The pathologist also explained that Amanda’s bra would have been covered with blood – but none was found. Nevertheless the charge against Auld was found not proven on a majority verdict after his defence counsel, Donald Findlay QC, kept the accused man out of the witness box and concentrated on a forensic examination of the prosecution case.
Auld blamed a man called “Mark” for the killing but no such suspect ever emerged, and although he was later convicted of harassment charges, Auld served no time for the murder of Amanda, above.
The criminal case having failed, the matter moved to the civil courts when, in 1995, Amanda’s parents sued Auld for £50,000 claiming “loss of society” through the murder of their daughter.
Auld did not contest the case, and the judge, Lord Morrison, awarded the full sum against him, effectively branding Auld as the murderer.
Amanda’s father, Joe, began the Abolish the Not Proven Verdict campaign which attracted 60,000 signatures.
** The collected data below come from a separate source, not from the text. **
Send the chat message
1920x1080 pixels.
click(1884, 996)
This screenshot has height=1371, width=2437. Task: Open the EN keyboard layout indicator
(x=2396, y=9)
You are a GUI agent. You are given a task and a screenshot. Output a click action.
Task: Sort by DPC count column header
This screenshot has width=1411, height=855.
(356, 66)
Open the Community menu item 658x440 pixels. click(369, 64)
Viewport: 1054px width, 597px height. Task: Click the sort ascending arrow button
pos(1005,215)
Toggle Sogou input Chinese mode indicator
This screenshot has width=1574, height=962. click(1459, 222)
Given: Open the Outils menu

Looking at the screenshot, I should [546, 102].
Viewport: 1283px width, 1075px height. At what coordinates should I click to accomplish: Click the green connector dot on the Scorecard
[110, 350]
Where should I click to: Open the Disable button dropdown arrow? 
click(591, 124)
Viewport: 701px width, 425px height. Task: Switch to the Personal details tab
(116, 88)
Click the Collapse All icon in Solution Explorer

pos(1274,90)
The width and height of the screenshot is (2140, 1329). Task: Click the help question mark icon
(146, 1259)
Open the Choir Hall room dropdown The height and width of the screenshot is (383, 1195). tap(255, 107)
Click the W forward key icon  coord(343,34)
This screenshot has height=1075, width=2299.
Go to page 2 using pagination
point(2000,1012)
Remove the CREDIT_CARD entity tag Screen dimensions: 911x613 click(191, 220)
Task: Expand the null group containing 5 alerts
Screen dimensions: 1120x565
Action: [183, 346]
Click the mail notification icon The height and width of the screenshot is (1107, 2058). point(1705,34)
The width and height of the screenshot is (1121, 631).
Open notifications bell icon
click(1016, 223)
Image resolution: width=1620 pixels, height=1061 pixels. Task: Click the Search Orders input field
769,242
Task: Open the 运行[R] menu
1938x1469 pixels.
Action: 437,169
Former MSP Michael McMahon took the matter to the Scottish Parliament in 2007, seeking reform of the law to get rid of the verdict without success.
Five years ago it was revealed that the cold case unit set up to examine cases where no-one had been convicted of murder had begun looking at Auld.
That was because Scottish Parliament had passed the Double Jeopardy Act in 2011 “to make provision as to the circumstances in which a person convicted or acquitted of an offence may be prosecuted anew” and the old law under which an accused person could not be tried twice for the same crime was abolished.
Investigators using DNA analysis were confident they could prove Auld was the killer, but High Court judges threw out the new case last year because a conversation between Auld and a prison officer in 1992 was ruled inadmissible.
Joe Duffy told STV News last night: “It’s tragic to lose a family member whatever the circumstances but our sympathies for Francis Auld are limited.”